§ AIM 1
Scale the listing from the line that contains "You are a GUI" through the line that contains "tap(115, 108)", both included, and give those lines again with the requests left as they are. Multiply every coordinate in the answers by 1.85 and round to whole numbers, with halves rounding up.

§ TEXT EXTRACT
>>>

Five career questions every Vietnamese professional should be able to answer in 2026 — and what to do if the answers make you uncomfortable.

CareerMay 12, 2026 08:00

Vietnamese professional in a coffee shop reviewing career notes on a laptop

Labour Day 2026: 5 Career Questions Every Vietnamese Professional Should Be Able to Answer Right Now

By Valerie Ong, Regional Marketing Manager, Reeracoen Group 

 

Labour Day is a good moment to think honestly about work — not just what you are doing, but whether you are doing the right things, at the right place, for the right return. These five questions are not comfortable. But they are the ones that, if you answer them honestly, give you the clearest possible picture of where you stand and what you should do next.

 

Question 1: Am I Being Paid What I Am Worth?

Not what you feel you deserve — what the market is actually paying for someone with your skills, experience level, and function in Vietnam right now. These are different questions. The first is emotional; the second is empirical.

Download Reeracoen’s Salary Guide 2025–2026 and look up your role. If you are in the bottom quartile of the market range for your function and experience level, and you have been in your current role for 12 months or more, you are likely underpaid relative to what the market would offer you. That is a fact worth knowing, whatever you decide to do with it.

Question 2: Is My Career Moving Forward, or Just Moving?

Busy is not the same as progressing. A role that requires significant effort but does not develop your skills, expand your scope, or increase your market value is a high-effort, low-return investment of your time. The test: if you stayed in your current role for another 18 months with no changes, would your CV be materially stronger? If the honest answer is no, that is important information.

Question 3: Does My Manager Actually Invest in My Development?

Not in the HR-policy sense — in the practical sense. Does your manager have regular conversations with you about your career goals? Do they advocate for your compensation when review cycles come around? Do they give you stretch assignments, visibility with senior leadership, and honest feedback? Reeracoen’s Beyond the Paycheque 2026 study found that the quality of the manager relationship is the strongest single predictor of whether a professional stays or leaves within 12 months.

<<<

§ AIM 2
Starting with "Busy is not" and going on through "in My Development?", rewrite that part of the career questions article, replacing "CV" with "resume".

§ DATASET EXTRACT

>>>

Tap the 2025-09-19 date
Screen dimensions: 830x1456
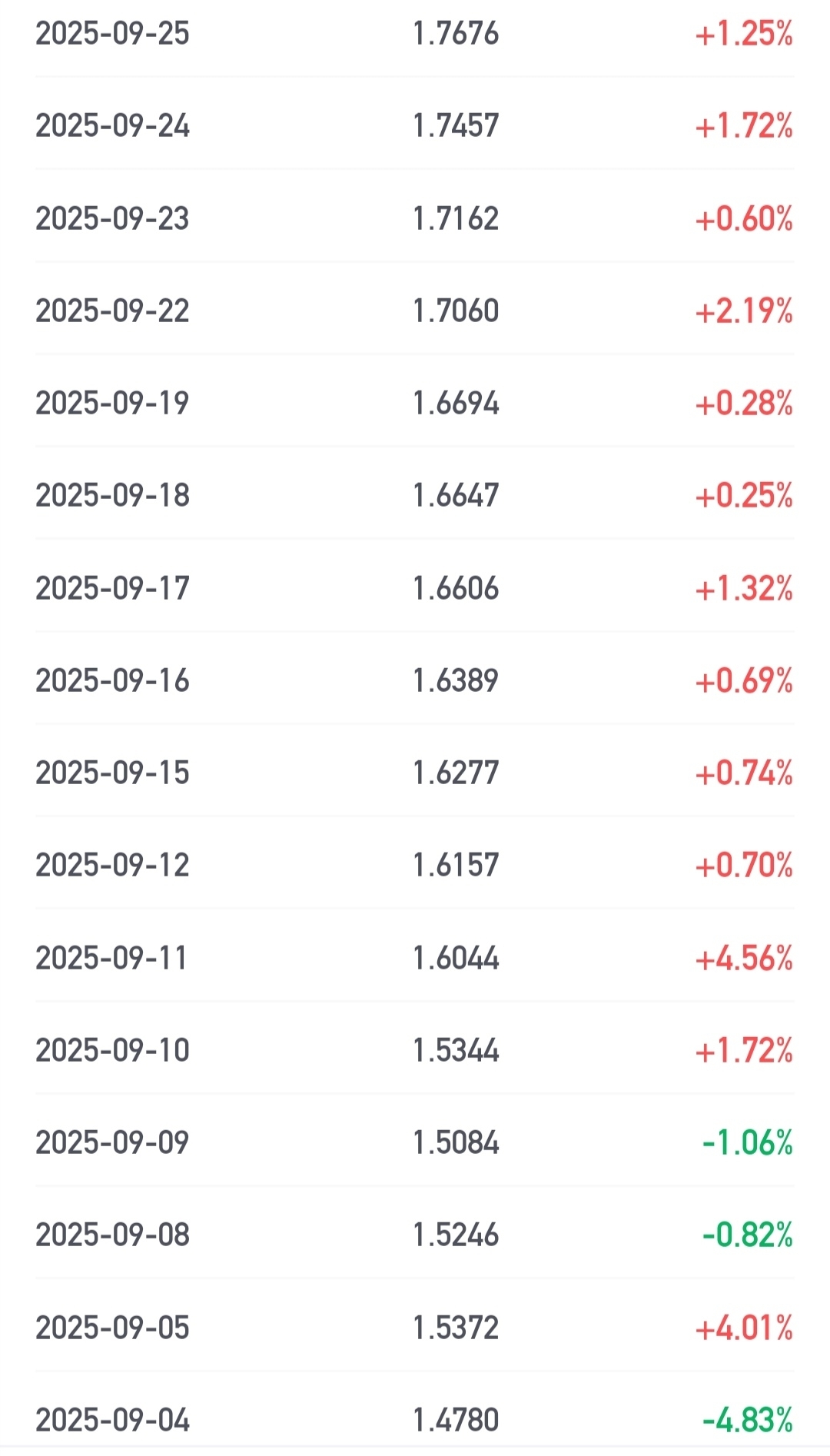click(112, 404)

<<<
>>>

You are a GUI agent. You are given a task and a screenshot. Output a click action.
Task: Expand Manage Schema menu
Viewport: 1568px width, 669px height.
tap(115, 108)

<<<

§ TASK RESPONSE 1
You are a GUI agent. You are given a task and a screenshot. Output a click action.
Task: Expand Manage Schema menu
Viewport: 1568px width, 669px height.
tap(213, 200)

§ TASK RESPONSE 2
Busy is not the same as progressing. A role that requires significant effort but does not develop your skills, expand your scope, or increase your market value is a high-effort, low-return investment of your time. The test: if you stayed in your current role for another 18 months with no changes, would your resume be materially stronger? If the honest answer is no, that is important information.

Question 3: Does My Manager Actually Invest in My Development?